● WHAT YOU NEED TO DO
1. In the text on State Route 488, where does the highway end?
2. Using the text on State Route 488, explain why the State Route 74 on the 1942 tourist maps met the highway system at Baker rather than north of the town, as the 1937 road did.
3. Continue the text on State Route 488 from where it stops.

● TEXT
——————————
SR 488 begins at a cattle guard on Lehman Caves Road, 0.707 mi east of the Lehman Caves Visitor Center and main roadway entrance to the developed areas of Great Basin National Park. From there, the route travels easterly through desert terrain, roughly paralleling the course of Lehman Creek as it travels down towards the town of Baker. The highway ends at an intersection with Baker Road (SR 487) in Baker.

==History==
An unimproved road connecting Lehman Caves to the state highway system first appears on official Nevada state highway maps as far back as 1937, although this road traveled more northeasterly than the current alignment of Lehman Caves Road and connected to Baker Road north of the town. This early iteration of State Route 74 was shown on some maps. However, the state's tourist maps did not show the existence of State Route 74 until 1942—by then, the highway route had been changed to its present-day alignment, meeting then-SR 73 at Baker. The new route was upgraded to a gravel road by 1948, and was fully paved by 1949.
——————————
● INFORMATION PROVIDED
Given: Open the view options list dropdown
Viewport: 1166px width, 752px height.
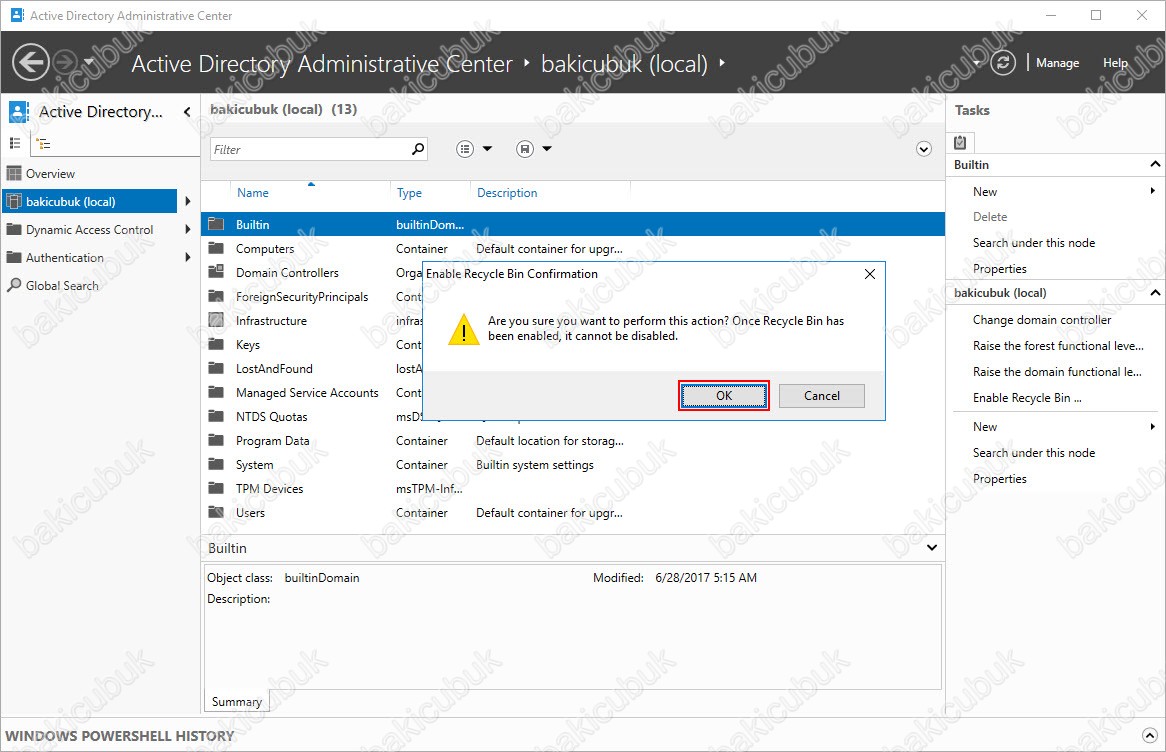Looking at the screenshot, I should click(x=475, y=149).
——————————
● ANSWERS BELOW
1. It ends at an intersection with Baker Road (SR 487) in Baker.

2. By 1942 the route had been changed to its present-day alignment, which met then-SR 73 at Baker. The earlier road shown from 1937 ran more northeasterly and joined Baker Road north of the town.

3.
SR 74 was eliminated from the state highway system as part of a mass renumbering of Nevada's state routes. State Route 488 was designated to replace SR 74 on July 1, 1976. This change in highway numbers was first seen on the 1978-79 edition of the state highway map. Since its re-designation as SR 488, Lehman Caves Road has not undergone any significant changes.

The Nevada Department of Transportation designated State Route 488 as a Nevada Scenic Byway on March 27, 2000, simultaneously with SR 487 and a nearby portion of U.S. Routes 6 and 50.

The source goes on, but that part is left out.